_Task requirements_
**a.** In the bioperl thread, what does the NCBI query return when ZZ99999 is included among the accession numbers?
**b.** Write the next part of the bioperl thread, picking up after its final line.

_Text under study_

────

This isn't a bioperl problem, it's an issue with the NCBI.  All bioperl 
does is provide the ability to query the NCBI, and therefore bioperl's 
behaviour will be exactly the same as the NCBI's

If you go to http://www.ncbi.nlm.nih.gov/ and enter "AC013798 AC013798 
AC021953 ZZ99999" into the query box at the top, and press Go then you 
will see that the query returns no results.  If you remove the ZZ99999 
from the list then the NCBI will return the results.

So Bioperl is simply providing you with exactly what the NCBI does i.e. 
a batch query system that doesn't accept invalid accessions.  It is the 
NCBI who need to improve their query interface

Thanks
Mick

michael wrote:

>
>	As I understand it if I want to fetch a lot of sequences
>by accession number I should use get_stream_by_batch.  However if I
>have an invalid accession number in the 'fetch list' I can't seem to
>access any of the returned data.
>
>	If I run the script below with two (valid) accession numbers
>(['AC013798', 'AC021953']) I get:-
>
>1 gi|7382144|gb|AC013798.4|AC013798
>2 gi|7283183|gb|AC021953.3|AC021953
>Can't call method "display_id" on an undefined value at b.pl line 18,
><GEN1> line 2.

────

_Stored data_
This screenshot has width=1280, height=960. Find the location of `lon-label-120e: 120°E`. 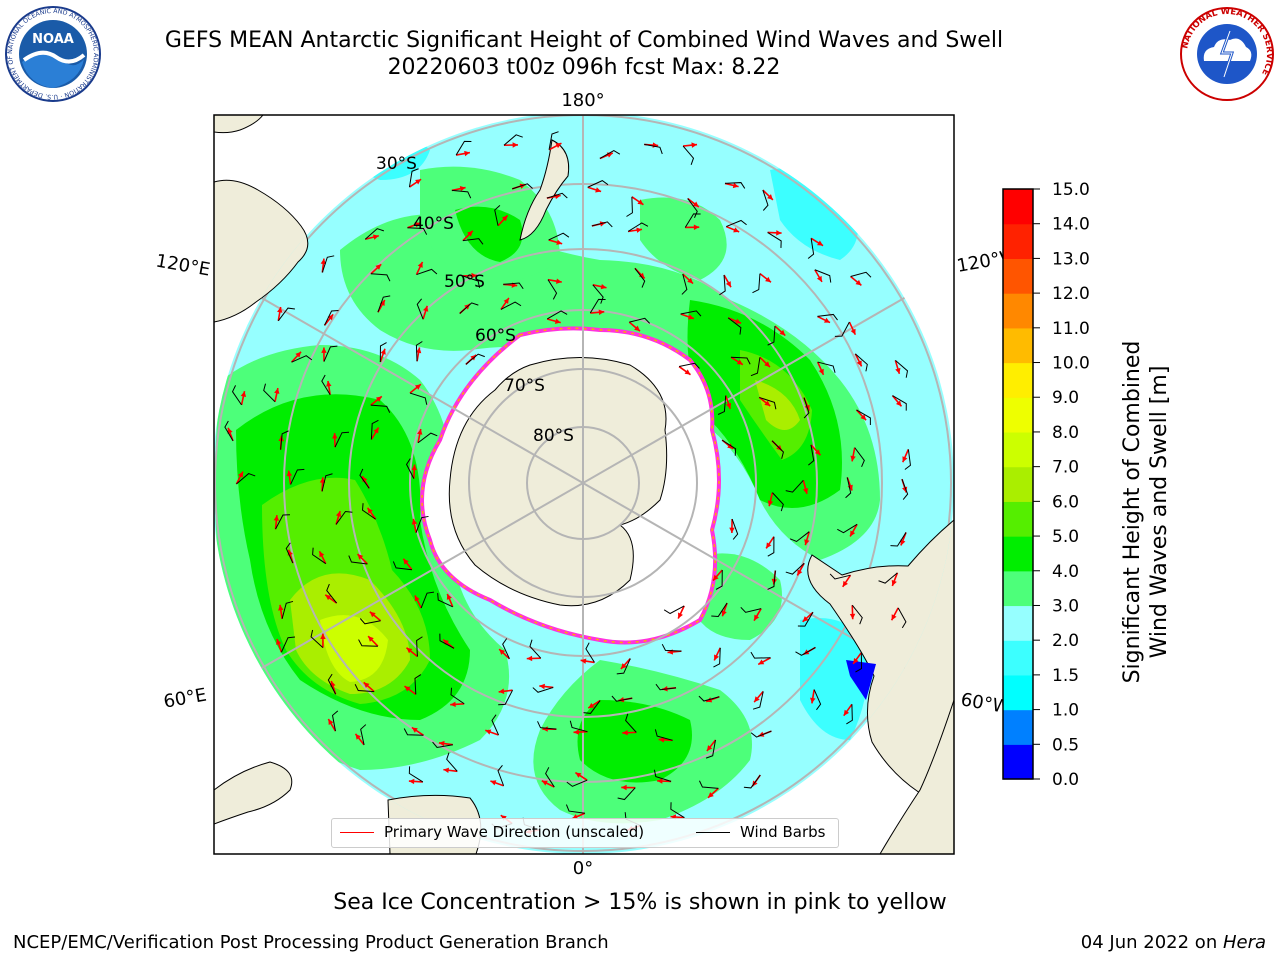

────

_Results_
**a.** It returns no results.

**b.**
>
>	Which is more or less what I'd expect using (['AC013798',
>'AC021953', 'ZZ99999']) I get:-
>
>Can't call method "display_id" on an undefined value at b.pl line 11.
>
>	Thinking that the null value from the ZZ99999 is at the start of
>the results array (on something) I tried a sacrificial call on display_id
>(by commenting out the print "1 " line) but it fails at the next call
>
>Can't call method "display_id" on an undefined value at b.pl line 14.
>
>	Am I missing something?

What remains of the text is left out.